As we edge closer to the beginning of summer, it’s time to gear up for the reappearance of the sorely missed sunshine by preparing our homes and interiors for a change in weather, temperature and the addition of more natural light beaming into our homes.
But how can each room of a home utilise natural light and what decorating tips will emphasise the effect it has on the atmosphere of your property?
Tara Hall from Hillarys Blinds shares her top tips on getting the most of natural light in your home:
The magic of mirrors
As well as making a space look bigger, the addition of mirrors to any room will optimise natural light levels when placed in a specific area. Placing a mirror adjacent to any window will allow it to perfectly catch the light and bounce it through the room.
Similarly, furniture such as coffee tables, bookshelves and bedside tables with reflective glass or chrome decoration can also help to reflect any natural light in order to brighten up a room.

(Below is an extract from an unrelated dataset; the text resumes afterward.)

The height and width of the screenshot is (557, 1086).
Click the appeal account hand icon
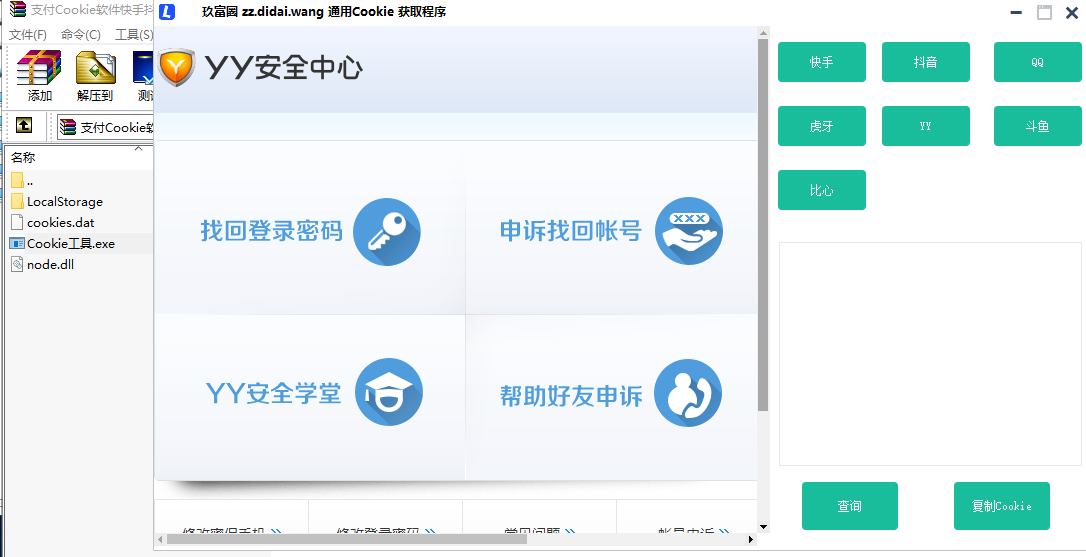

Consider your use of colour
Darker colours will absorb natural light. Opting for white, light grey or beige tones for the majority of your walls will help to ensure the brightening up of a room. You can then use feature walls, statement pieces of art or furnishings to add your desired pop of colour, enabling you to still make that room your own and give it a personal feel.
Think outside the box with window dressings
As the main source of natural light into any room, the way you dress your windows will have a massive impact on light levels. Asides from the usual curtains and roller blinds, these days there is a huge range of more specialist products on the market that are designed to give you better control over light.
Shutters, Venetian blinds and vertical blinds have adjustable slats or louvres that can be tilted to let more light in, and voiles are a great modern alternative to nets that diffuse sunshine around a room and give a light, airy feel. If you’re after something much more unique, Enlight blinds and Day & Night blinds are a really innovative solution.
Take a look above
It can be surprising how much the ceiling of a room affects the way that light enters and circulates around the area. A room with dark wooden beams or ceilings painted a dark colour will absorb light and if not acting as a focal point of a room, should be avoided.
Recessed lighting fixtures that fit neatly inside of a ceiling can help to minimise the risk of eye-sores and will help to downplay any clutter in smaller spaces, allowing a free flow of natural light through the room.